Sociological perspective on social exclusion

“What would I like?
I’d like to be able to get out of my house easily. To be able to get my wheelchair on the bus and go to school, work or for fun. How nice it would be to be able to cross a highway, go up and down crosswalks and walk on the sidewalk. I would love, with the help of my guide dog and my white cane, to go somewhere for lunch. To be able to understand a conversation or a movie because it has deaf interpretation. I would love to be accepted by the neighborhood, me living in a NPS hostel and trying to study or work. I, who have a physical, mental or spiritual deficit, find it difficult to survive in Greece. But I want to live, and I want to live here. In this place.” Lila Patroklou
For centuries, society has tended to see disability as an issue detached from other social issues. Stigma and prejudice against people with disabilities was the strongest barrier to their inclusion and even to the possibility of equal opportunities and access to education, employment, health and leisure.
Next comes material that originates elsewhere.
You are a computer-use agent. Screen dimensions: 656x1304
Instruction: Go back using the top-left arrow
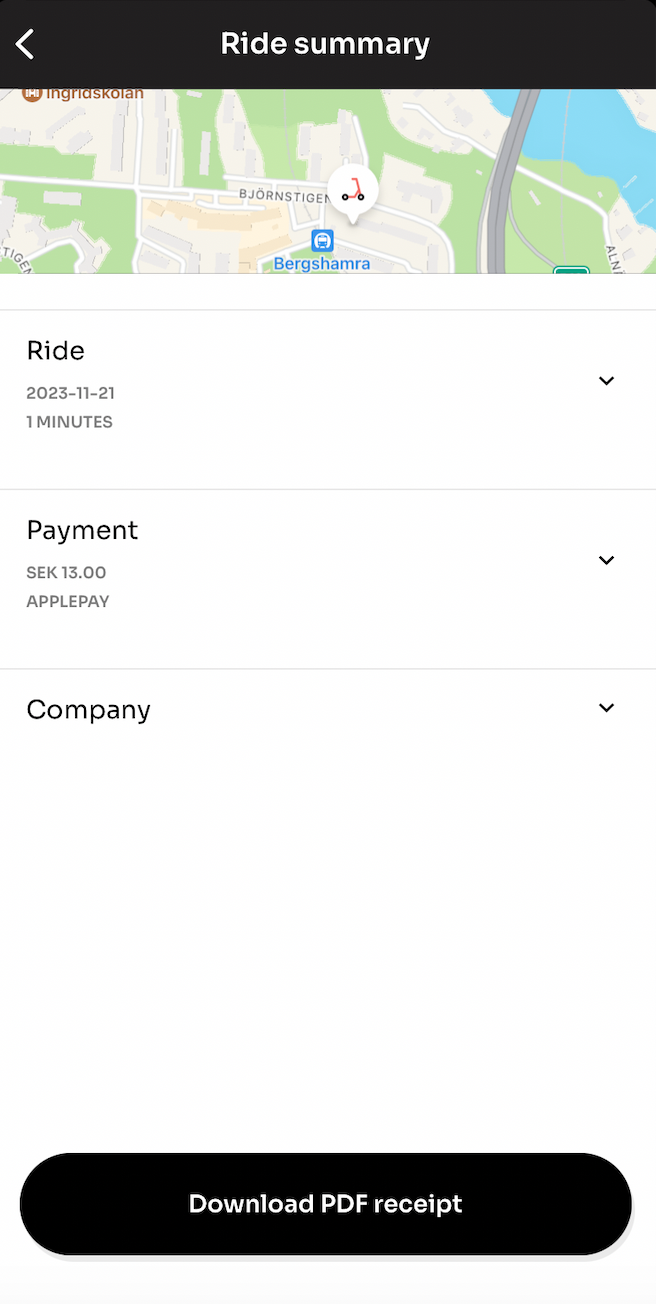(26, 44)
The 20th century was a particularly important one for the disability field internationally. The negative attitudes and prejudices that society had towards people with disabilities began to be eradicated. The disabled person has now moved on to a different way of thinking and dealing with their everyday problems. In this change, the creation of various special educational support programmes for these people played an essential role, as well as legislation, which ensured their autonomy, professional integration and, in general, their participation in the social, economic and political life of the country.
It shows that Greece, slowly following international trends, is interested in equal access for people with disabilities in all areas of social life, but still has many gaps to fill. Although the elimination of marginalisation and exclusion is a key human rights issue, declarations are not enough. In Greece, the main cause of the social exclusion of people with disabilities is the existence of stereotypes and negative prejudices in the social environment, most of which stem from the lack of information among citizens about disability issues and the specific needs of people with disabilities.
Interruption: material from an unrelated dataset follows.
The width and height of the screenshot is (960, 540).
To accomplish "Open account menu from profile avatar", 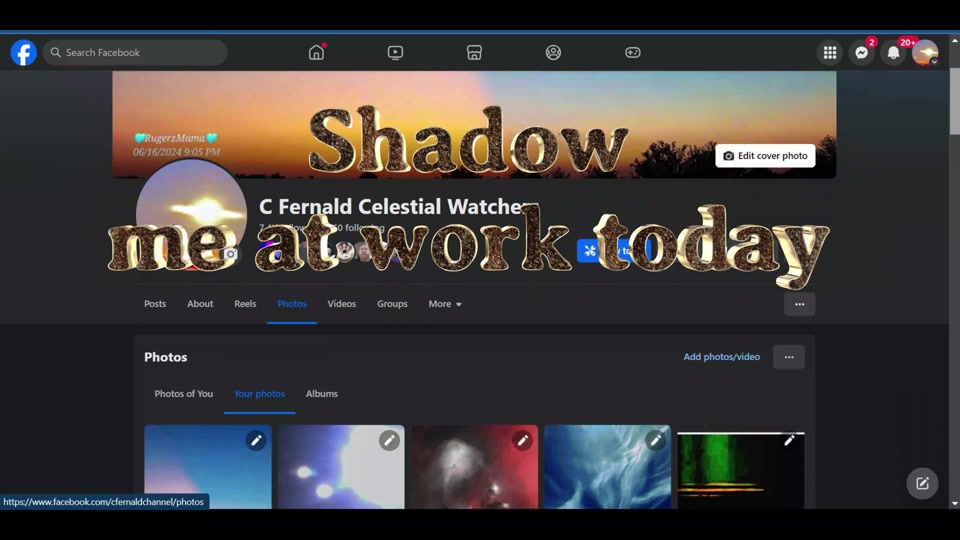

The concept of disability is a social construct that changes over time and with it the way people with disabilities are treated by their environment. In modern times, the exclusion and ‘special’ treatment experienced by people with disabilities is considered one of the most serious social issues. The existence of social exclusion violates the human rights of people with disabilities and deprives them of a significant part of their value, as they do not actively participate in the whole. Direct or indirect discrimination has been classified by European legislation as a criminal offence and scientific communities are investigating the issue with the aim of preventing but also eliminating stigma and prejudice. Although many steps forward have been taken in recent decades, with the recognition of the disability movement, the institutionalisation of their rights and the implementation of programmes, the social inclusion of people with disabilities has not progressed satisfactorily.
In order to radically change the current situation regarding the way people with disabilities are treated and the perception around them, so as to achieve the effective integration/reintegration of people with disabilities, it is necessary to follow the European Strategy, in order to become an active policy tool, aiming at the full implementation of the UN Convention on the Rights of Persons with Disabilities. Only in this way will these people become active members of our society. It is the State that must put its social face forward, trying to safeguard the essence of our self-evident and acquired individual and social rights.
Only in this way will it make clear that it is interested in all its members, free of the particularities that characterise them, with the aim of integrating them and making them active. A society that is responsible and not without responsibilities.


Extract from a thesis on ‘A sociological approach to the social exclusion of people with disabilities’.